En aquel instante sonó el timbre del teléfono.

—Aguarde, por favor. La señorita se ha ido al rosario —miró la bolsa de baño de la joven, murmurando antes de ir hacia el parato telefónico, que seguía sonando—: Se está metiendo el sol. ¿Sabes usted qué hora es, señorita...?

—Luima.

—¿Señorita Luima?

—No tengo nunca reloj. Si algo detesto en vacaciones es llevar el reloj en la muñeca.

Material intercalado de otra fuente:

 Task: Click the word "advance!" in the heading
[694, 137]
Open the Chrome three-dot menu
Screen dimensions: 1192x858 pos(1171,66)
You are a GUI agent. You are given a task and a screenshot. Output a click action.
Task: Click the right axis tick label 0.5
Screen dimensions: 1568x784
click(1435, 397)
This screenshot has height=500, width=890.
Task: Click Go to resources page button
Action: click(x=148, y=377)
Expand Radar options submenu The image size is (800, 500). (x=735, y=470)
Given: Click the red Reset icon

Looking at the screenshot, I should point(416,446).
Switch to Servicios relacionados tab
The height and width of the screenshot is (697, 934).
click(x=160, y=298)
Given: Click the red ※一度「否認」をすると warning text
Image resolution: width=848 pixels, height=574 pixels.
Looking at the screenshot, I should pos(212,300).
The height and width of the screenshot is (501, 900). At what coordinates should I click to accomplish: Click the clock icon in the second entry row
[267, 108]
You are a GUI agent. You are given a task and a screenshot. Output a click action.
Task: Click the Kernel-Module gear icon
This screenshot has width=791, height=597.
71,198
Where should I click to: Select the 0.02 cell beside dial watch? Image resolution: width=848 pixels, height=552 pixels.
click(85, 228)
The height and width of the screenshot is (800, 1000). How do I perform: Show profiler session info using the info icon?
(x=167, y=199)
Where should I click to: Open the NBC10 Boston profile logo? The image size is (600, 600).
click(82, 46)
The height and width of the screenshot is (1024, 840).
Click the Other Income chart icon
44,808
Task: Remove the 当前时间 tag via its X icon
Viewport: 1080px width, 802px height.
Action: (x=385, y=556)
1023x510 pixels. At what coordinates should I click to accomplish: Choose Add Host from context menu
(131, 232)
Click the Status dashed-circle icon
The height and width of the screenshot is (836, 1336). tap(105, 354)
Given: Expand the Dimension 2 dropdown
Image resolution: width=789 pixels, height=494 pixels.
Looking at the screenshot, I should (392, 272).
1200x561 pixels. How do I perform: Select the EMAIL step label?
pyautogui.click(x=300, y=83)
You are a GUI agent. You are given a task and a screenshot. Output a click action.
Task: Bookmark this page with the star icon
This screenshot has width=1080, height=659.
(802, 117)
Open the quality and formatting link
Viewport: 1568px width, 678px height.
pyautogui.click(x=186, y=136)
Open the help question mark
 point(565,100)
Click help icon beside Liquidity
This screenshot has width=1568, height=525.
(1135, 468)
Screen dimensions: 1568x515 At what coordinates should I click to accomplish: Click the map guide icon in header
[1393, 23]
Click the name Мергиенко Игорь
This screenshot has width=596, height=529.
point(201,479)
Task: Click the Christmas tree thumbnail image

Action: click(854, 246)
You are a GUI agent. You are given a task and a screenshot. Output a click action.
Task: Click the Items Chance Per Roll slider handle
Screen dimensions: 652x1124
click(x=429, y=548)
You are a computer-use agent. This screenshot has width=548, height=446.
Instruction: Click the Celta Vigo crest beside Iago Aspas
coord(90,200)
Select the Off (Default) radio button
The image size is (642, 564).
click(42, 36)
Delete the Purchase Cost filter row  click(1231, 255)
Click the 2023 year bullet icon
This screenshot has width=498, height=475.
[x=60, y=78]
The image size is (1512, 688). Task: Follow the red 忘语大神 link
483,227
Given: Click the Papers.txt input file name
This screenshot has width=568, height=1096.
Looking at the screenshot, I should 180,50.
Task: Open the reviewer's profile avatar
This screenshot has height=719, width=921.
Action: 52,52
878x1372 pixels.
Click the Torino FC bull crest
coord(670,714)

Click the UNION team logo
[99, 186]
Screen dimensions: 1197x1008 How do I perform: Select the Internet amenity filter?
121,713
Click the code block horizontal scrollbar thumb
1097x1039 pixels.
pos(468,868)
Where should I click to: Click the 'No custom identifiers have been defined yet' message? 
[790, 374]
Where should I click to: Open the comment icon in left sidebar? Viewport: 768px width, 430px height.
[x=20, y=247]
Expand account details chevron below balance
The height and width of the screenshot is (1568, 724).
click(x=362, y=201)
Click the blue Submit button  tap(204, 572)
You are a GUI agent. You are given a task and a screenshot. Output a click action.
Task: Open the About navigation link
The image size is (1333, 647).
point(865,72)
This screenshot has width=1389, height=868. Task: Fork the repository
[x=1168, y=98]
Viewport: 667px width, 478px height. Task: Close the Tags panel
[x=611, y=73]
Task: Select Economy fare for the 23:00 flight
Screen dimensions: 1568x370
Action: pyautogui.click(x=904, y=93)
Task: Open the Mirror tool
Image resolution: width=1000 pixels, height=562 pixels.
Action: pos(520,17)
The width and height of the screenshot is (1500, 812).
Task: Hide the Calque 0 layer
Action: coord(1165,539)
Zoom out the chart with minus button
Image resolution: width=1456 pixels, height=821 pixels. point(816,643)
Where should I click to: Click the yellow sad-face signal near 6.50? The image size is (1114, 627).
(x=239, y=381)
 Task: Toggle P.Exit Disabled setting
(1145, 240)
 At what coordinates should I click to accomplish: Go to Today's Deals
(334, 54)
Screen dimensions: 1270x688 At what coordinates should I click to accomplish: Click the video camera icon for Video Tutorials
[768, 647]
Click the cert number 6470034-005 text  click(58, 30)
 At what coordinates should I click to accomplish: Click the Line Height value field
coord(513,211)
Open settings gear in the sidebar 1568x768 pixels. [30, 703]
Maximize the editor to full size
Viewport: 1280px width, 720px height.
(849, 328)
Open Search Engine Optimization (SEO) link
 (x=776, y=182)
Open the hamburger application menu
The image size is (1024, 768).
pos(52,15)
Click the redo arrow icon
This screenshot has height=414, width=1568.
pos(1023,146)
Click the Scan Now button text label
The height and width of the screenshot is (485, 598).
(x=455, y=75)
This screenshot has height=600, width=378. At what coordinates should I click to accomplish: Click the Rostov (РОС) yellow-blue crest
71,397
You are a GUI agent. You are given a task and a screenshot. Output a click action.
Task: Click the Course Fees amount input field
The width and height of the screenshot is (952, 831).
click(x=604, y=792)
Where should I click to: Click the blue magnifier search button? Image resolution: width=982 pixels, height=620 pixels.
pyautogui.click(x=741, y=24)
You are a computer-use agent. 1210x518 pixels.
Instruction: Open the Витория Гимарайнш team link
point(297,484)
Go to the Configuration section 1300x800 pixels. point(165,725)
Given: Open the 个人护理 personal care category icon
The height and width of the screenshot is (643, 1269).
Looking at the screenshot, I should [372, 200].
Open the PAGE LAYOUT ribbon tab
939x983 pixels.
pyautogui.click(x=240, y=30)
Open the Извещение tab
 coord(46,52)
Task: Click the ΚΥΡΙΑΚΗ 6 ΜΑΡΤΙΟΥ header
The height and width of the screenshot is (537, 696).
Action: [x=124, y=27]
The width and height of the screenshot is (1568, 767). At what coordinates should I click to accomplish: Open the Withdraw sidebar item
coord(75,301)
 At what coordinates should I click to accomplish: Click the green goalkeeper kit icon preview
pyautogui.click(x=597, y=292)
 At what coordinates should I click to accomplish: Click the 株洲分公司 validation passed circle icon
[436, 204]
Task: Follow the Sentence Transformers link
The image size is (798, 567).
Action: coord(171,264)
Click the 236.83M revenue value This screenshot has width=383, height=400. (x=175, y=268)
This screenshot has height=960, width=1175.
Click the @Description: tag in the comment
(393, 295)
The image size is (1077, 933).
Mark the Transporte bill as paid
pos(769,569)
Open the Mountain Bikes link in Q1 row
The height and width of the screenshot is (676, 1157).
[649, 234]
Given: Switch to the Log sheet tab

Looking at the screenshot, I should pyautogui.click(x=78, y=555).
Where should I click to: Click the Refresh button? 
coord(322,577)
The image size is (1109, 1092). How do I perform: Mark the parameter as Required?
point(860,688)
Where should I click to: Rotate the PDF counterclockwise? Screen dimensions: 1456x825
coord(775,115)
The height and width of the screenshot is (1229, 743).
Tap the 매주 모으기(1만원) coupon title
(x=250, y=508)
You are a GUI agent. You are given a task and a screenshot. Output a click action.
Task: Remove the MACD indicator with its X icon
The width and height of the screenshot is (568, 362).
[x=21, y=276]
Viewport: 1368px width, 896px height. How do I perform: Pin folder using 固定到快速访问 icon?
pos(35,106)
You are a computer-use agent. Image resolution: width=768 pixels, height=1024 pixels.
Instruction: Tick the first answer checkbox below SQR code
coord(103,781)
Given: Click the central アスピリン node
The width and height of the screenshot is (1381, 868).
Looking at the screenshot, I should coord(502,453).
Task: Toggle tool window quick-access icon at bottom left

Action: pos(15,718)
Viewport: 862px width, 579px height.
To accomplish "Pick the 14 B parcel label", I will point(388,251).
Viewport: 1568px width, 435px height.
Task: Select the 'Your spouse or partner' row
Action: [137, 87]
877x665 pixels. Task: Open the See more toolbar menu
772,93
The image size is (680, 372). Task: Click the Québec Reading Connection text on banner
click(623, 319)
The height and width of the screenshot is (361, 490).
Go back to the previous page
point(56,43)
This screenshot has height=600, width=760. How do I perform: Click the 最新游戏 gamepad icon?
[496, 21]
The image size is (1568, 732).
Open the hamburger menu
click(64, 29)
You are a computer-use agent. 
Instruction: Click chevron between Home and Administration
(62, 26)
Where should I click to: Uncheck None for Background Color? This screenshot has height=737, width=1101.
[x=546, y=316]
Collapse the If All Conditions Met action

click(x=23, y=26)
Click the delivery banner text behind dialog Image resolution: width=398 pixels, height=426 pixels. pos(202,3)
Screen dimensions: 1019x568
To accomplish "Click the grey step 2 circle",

Patro arrugó la nariz y giró en redondo. Se metió en una salita próxima diciendo casi en seguida:

—Es para usted, señorita Luima.

—Mey —dijo la joven entrando, sin soltar la bolsa de baño.

—Es voz de hombre —rezongó la muchacha, muy fríamente.

¿Hombre?

¿Arturo? ¿Arturo descubriendo su paradero?

Oh, no, no, no.

En aquel instante de lo que menos ganas tenía era de Arturo.

—¿Habla o no habla? —preguntó Patro mostrando en su mano el auricular.

—Sí, claro, claro —y después—: Dígame...

—Hola.

—¿Andrés?

—El mismo. Te estoy esperando junto a casa de Mónica. He traído un «coupé» rojo.

—Oh.

—¿No sales?

En vista de que Patro no se movía, Luima tapó el auricular y se apresuró a decir:

—Gracias, Patro. Muchas gracias.

Como si nada.

Patro no entendía. No se movía del umbral.

De ahí que, destapando el receptor, terminó rápidamente:

—Salgo ahora.

Y colgó.

Al girar se encontró con Patro, que la miraba escrutadora.

—¿No está la señorita Mónica?

—Ya se lo dije. Se ha ido al rosario.

—Voy a dar un paseo. Seguramente me encontraré con Mey.

—Ya saben ustedes que aquí se cena a las nueve en punto.

¡Oh, Dios! ¿Quién iba a aguantar a aquellas cacatúas? Ella jamás comía a tales horas. Merendaba en una cafetería con Arturo, y si no estaba éste, con su pandilla. Luego se iban a una sala de fiestas y jamás regresaba a casa hasta las once. Iba a estropear el estómago comiendo tan pronto.

—¿Lo sabe la señorita Mey? —preguntó un poco retadora, sin proponérselo.

—Mey —recalcó Patro— sabe de sobre las costumbres de esta casa.

—Si lo sabe la señorita Mey —recalcó ella a su vez—, regresaré con ella.

—Son las seis y media.

—Gracias, Patro.

Y salió corriendo, dejando la bolsa de baño colgada en el perchero.

Lucía el sol.

Las calles limpias, no muy anchas, bordeadas por pequeños chalecitos, como una avenida residencial en miniatura.

No tuvo tiempo de mirar mucho, porque sonó el claxon del «coupé» y echó a andar tranquilamente hacia el vehículo.